Faith in Electricity Authority at ‘new low’, says Electric Kiwi
Saturday, 13 May 2023
Power retailer Electric Kiwi says its faith in the Electricity Authority to protect consumers is at a “new all-time low” after the regulator issued what Electric Kiwi viewed as weak recommendations to improve competition in the electricity market.
Chief executive Luke Blincoe said the authority “can’t seem to find its own feet” after it chose not recommend structural reforms to the power market, despite earlier admitting it could not explain high wholesale prices.
The EA report comes in the wake of a further increase in the underlying profitability of the country’s three majority state-owned power generators-come-retailers, Meridian, Mercury and Genesis, and a forecast that households’ average spend on electricity would need to double within the next five years.
Electricity Authority chief executive Sarah Gillies said while the electricity market “may not be perfect”, it had served consumers well.

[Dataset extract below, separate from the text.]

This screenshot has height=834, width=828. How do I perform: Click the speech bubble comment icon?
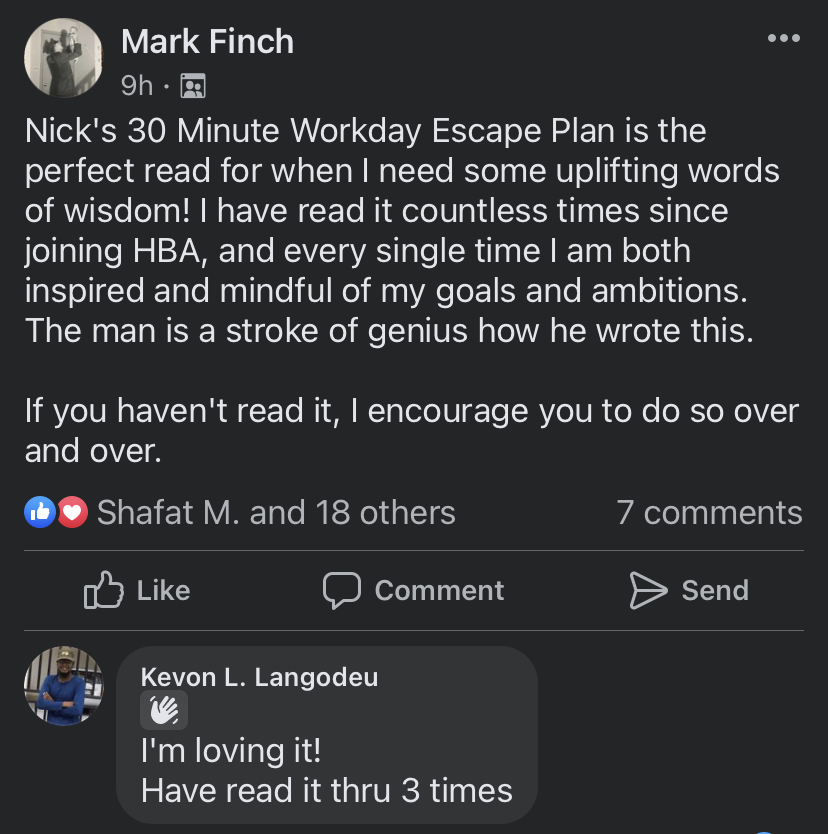tap(341, 591)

It found earlier that generators might have been taking advantage of market power between January 2019 and mid-2021.
But it said in its new report on Friday that since then changes in electricity spot market prices had been explained mostly by “underlying demand and supply factors”.

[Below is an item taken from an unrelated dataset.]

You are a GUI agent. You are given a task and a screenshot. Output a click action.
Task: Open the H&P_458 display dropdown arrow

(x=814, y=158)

It also previously noted that forward wholesale prices for electricity through to 2026 were higher than the cost of generating electricity from new power plants, but said on Friday it was satisfied that was due to “lags” and by uncertainties caused by a number of government policies.
“The authority considers that currently the best approach to constrain the exercise of market power … is through trading-conduct monitoring and enforcement, facilitating more and faster investment in generation, and enabling more responsive demand,” it said.

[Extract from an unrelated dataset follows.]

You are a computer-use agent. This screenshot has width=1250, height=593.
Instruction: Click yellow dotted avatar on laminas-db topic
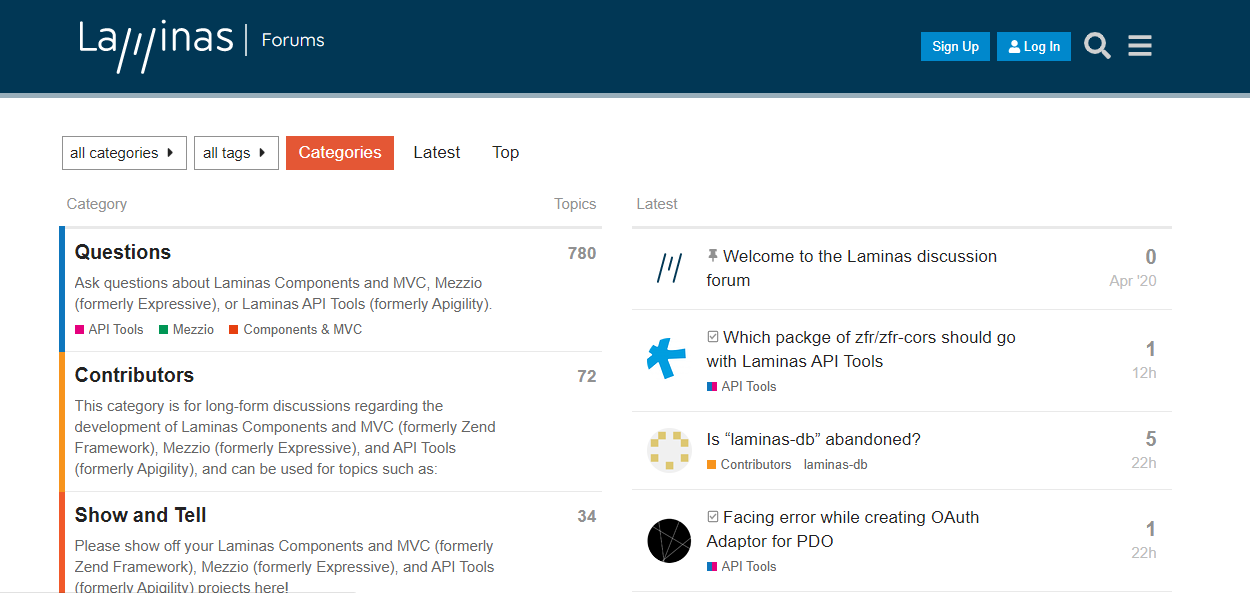pos(669,450)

It recommended a variety of measures that mostly revolved around more closely monitoring aspects of the power market and promoting more information-sharing.
Blincoe said the authority should instead as a first step have followed the UK by requiring the gentailers to offer electricity to independent retailers on the same terms that they supplied their own retail arms.
“That's an easy step. They can do it tomorrow. I just don't understand why they don't want to,” he said.
“They say there's no conclusive evidence of market power being exercised. There's no conclusive evidence of anything because fundamentally, they haven't done the work to identify it,” he said.
“It’s time we had a far more effective regulator.”
An Electricity Authority spokesperson would not say why it would not introduce that regulation, but said the cost breakdowns of gentailers and retailers without a generation portfolio were similar, suggesting a competitive market.
“Gentailers reported their costs of electricity to be between $99/MWh and $111/MWh, while retailers without a generation portfolio reported electricity costs between $92/MWh and $111/MWh indicating costs of electricity were similar for gentailers and retailers who do not own generation,” he said.
Blincoe said it did not accept those figures. In practice, Electric Kiwi could not buy at an average of those prices, he said.
“If the Electricity Authority thinks we can, show us how.”
Blincoe said there was not much Electric Kiwi could do other than to lobby Energy Minister Megan Woods to intervene.
He noted Woods would soon become the country’s longest-serving energy minister, being in the role nearly five years and eight months.
“What is her legacy going to be? At the height of the cost-of-living costs, she’s got a bunch of her officials seemingly completely out of touch with the reality of the suffering that Kiwi families are going through,” he said.